Collected data entries:
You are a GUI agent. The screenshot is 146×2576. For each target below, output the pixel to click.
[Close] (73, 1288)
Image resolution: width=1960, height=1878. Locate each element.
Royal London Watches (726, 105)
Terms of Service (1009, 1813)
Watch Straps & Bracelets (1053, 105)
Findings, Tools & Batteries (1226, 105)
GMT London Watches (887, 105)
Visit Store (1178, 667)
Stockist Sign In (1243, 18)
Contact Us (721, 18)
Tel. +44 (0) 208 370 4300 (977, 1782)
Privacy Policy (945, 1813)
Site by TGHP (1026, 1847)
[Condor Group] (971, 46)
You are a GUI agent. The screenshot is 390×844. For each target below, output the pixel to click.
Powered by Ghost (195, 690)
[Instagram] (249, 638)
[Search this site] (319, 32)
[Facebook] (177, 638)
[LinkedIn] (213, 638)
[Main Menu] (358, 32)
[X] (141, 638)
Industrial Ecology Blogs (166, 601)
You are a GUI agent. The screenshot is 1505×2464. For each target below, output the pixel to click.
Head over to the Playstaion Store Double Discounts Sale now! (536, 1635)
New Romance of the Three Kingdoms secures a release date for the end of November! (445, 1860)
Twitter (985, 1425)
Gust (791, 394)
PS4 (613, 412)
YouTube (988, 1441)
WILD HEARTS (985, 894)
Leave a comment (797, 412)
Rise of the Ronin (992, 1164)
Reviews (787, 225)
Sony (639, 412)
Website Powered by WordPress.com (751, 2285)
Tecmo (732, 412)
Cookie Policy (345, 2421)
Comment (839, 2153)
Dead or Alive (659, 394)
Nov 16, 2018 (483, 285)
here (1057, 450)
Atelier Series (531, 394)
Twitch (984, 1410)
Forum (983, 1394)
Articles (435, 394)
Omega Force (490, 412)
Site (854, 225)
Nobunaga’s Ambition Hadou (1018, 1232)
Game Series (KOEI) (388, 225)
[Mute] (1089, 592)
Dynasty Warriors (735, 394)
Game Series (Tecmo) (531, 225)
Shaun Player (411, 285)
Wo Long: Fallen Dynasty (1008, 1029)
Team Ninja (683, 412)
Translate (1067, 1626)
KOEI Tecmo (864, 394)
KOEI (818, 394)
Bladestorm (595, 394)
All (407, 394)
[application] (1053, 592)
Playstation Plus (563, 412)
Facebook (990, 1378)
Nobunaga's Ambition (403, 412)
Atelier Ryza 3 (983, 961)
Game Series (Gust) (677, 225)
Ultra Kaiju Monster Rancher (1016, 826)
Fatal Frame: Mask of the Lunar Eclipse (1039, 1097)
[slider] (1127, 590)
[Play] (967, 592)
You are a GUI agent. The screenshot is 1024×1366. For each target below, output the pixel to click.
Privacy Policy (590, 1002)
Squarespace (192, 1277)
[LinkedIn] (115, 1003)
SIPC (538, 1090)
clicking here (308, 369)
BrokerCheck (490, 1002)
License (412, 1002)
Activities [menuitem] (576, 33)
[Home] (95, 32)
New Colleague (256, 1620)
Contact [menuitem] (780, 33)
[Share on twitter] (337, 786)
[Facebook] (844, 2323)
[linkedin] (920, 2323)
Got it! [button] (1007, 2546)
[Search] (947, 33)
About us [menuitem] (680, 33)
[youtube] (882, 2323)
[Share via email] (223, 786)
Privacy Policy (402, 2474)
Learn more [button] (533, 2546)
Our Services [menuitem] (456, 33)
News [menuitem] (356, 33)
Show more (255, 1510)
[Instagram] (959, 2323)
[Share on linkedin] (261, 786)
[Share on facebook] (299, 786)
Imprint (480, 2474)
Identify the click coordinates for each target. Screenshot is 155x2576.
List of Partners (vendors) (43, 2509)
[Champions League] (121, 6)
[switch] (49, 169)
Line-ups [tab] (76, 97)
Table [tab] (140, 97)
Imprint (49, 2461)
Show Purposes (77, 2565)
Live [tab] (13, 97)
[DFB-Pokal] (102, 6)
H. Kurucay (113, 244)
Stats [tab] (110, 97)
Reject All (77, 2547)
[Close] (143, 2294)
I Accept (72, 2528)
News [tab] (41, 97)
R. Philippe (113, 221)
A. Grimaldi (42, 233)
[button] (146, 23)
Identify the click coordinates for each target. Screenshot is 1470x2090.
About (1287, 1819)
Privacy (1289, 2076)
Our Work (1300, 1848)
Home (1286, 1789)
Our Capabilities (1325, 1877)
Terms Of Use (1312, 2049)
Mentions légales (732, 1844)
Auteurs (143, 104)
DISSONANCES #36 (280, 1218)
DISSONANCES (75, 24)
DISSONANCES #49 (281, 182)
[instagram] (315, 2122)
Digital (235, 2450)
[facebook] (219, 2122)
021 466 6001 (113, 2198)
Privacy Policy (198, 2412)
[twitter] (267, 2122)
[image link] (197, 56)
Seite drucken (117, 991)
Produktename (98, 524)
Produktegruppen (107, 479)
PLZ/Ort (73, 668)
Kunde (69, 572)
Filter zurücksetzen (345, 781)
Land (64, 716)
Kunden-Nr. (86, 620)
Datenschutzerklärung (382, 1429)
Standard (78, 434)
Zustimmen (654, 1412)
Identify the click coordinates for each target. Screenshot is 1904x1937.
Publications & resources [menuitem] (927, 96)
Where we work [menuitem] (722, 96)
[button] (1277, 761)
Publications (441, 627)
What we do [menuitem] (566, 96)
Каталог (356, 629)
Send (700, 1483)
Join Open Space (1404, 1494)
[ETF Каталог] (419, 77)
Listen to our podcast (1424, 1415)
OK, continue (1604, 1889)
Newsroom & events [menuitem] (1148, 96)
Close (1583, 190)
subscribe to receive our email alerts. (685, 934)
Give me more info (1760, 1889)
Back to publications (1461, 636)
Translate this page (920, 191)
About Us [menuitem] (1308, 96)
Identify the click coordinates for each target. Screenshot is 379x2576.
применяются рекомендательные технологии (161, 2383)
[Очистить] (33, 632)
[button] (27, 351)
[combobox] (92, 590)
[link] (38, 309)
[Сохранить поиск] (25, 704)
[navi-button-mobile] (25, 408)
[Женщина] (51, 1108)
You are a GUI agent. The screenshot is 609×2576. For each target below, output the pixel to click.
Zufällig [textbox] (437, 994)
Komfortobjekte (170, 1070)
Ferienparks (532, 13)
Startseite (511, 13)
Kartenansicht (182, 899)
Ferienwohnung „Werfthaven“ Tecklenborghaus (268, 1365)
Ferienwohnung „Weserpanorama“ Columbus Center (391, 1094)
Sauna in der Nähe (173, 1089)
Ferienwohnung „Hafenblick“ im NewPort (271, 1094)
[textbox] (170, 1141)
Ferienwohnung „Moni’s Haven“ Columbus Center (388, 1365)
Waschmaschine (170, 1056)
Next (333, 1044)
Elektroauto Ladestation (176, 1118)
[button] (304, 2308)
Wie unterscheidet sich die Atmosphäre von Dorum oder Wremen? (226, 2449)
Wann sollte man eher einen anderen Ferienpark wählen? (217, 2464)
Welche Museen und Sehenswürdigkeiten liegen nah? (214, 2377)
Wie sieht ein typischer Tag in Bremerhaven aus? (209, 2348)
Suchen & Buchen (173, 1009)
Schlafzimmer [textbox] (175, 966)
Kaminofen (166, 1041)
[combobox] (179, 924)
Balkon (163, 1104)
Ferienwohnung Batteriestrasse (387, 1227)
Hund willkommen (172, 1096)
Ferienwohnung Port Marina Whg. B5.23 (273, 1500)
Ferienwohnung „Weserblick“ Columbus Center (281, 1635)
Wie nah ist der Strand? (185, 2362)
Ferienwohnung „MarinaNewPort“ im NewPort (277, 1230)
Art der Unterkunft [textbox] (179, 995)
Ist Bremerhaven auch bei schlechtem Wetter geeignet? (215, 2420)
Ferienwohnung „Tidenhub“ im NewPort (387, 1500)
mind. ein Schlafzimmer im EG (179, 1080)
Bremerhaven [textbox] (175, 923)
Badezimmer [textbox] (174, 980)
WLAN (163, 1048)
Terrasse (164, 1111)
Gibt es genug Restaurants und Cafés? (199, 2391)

## THE TASK
Please return only the lines above, starting at the line that has "Publications (441, 627)" and ending at the line that has "subscribe to receive", keeping both and leaving each one unchanged.

## OUTPUT OF THE EXERCISE
Publications (441, 627)
What we do [menuitem] (566, 96)
Каталог (356, 629)
Send (700, 1483)
Join Open Space (1404, 1494)
[ETF Каталог] (419, 77)
Listen to our podcast (1424, 1415)
OK, continue (1604, 1889)
Newsroom & events [menuitem] (1148, 96)
Close (1583, 190)
subscribe to receive our email alerts. (685, 934)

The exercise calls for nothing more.